-- begin --

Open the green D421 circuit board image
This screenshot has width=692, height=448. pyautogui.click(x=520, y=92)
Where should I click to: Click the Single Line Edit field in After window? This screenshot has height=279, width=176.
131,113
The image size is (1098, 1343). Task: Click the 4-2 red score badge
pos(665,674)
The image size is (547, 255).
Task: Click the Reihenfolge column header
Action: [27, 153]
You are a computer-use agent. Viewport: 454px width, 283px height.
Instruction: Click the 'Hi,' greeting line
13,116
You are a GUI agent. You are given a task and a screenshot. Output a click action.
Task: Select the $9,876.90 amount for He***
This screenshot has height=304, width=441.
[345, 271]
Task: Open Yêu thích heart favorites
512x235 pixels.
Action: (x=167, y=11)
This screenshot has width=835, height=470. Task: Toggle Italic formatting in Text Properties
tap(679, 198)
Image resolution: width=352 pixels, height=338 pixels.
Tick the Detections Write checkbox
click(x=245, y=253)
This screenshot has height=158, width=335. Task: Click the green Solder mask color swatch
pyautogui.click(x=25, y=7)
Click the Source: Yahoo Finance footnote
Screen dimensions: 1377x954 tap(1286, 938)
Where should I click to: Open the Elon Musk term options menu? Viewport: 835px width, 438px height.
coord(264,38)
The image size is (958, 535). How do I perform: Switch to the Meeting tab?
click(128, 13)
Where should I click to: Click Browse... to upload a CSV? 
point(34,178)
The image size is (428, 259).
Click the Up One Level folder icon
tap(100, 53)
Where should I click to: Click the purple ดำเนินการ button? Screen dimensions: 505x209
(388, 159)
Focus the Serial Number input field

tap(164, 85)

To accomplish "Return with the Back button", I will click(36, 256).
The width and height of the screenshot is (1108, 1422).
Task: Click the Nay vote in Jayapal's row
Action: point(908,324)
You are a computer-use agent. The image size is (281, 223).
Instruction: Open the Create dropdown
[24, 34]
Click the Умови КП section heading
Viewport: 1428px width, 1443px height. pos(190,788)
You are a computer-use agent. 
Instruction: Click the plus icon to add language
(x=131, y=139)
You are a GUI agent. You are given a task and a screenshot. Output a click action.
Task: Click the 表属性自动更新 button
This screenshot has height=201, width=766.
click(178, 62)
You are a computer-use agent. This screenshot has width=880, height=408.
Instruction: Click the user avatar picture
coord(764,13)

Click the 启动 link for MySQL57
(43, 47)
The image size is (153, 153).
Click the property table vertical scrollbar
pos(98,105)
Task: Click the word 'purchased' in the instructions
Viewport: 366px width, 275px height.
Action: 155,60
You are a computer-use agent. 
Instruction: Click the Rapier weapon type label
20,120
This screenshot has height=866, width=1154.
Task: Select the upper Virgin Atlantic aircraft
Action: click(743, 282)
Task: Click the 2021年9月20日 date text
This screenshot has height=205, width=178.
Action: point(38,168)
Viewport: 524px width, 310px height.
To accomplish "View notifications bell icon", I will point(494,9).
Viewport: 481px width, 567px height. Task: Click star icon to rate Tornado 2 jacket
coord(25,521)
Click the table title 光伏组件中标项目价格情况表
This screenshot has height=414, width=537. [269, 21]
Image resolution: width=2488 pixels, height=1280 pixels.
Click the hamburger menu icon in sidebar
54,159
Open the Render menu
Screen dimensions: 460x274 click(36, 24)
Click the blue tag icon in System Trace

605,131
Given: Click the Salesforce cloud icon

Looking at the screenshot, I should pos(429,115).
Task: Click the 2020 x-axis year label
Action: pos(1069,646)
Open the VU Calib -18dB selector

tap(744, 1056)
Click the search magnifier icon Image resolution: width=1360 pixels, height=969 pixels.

-- end --

Can you copy the data word for word, from the line containing "Given: Click the Salesforce cloud icon" through the final line?

Given: Click the Salesforce cloud icon

Looking at the screenshot, I should pos(429,115).
Task: Click the 2020 x-axis year label
Action: pos(1069,646)
Open the VU Calib -18dB selector

tap(744, 1056)
Click the search magnifier icon Image resolution: width=1360 pixels, height=969 pixels.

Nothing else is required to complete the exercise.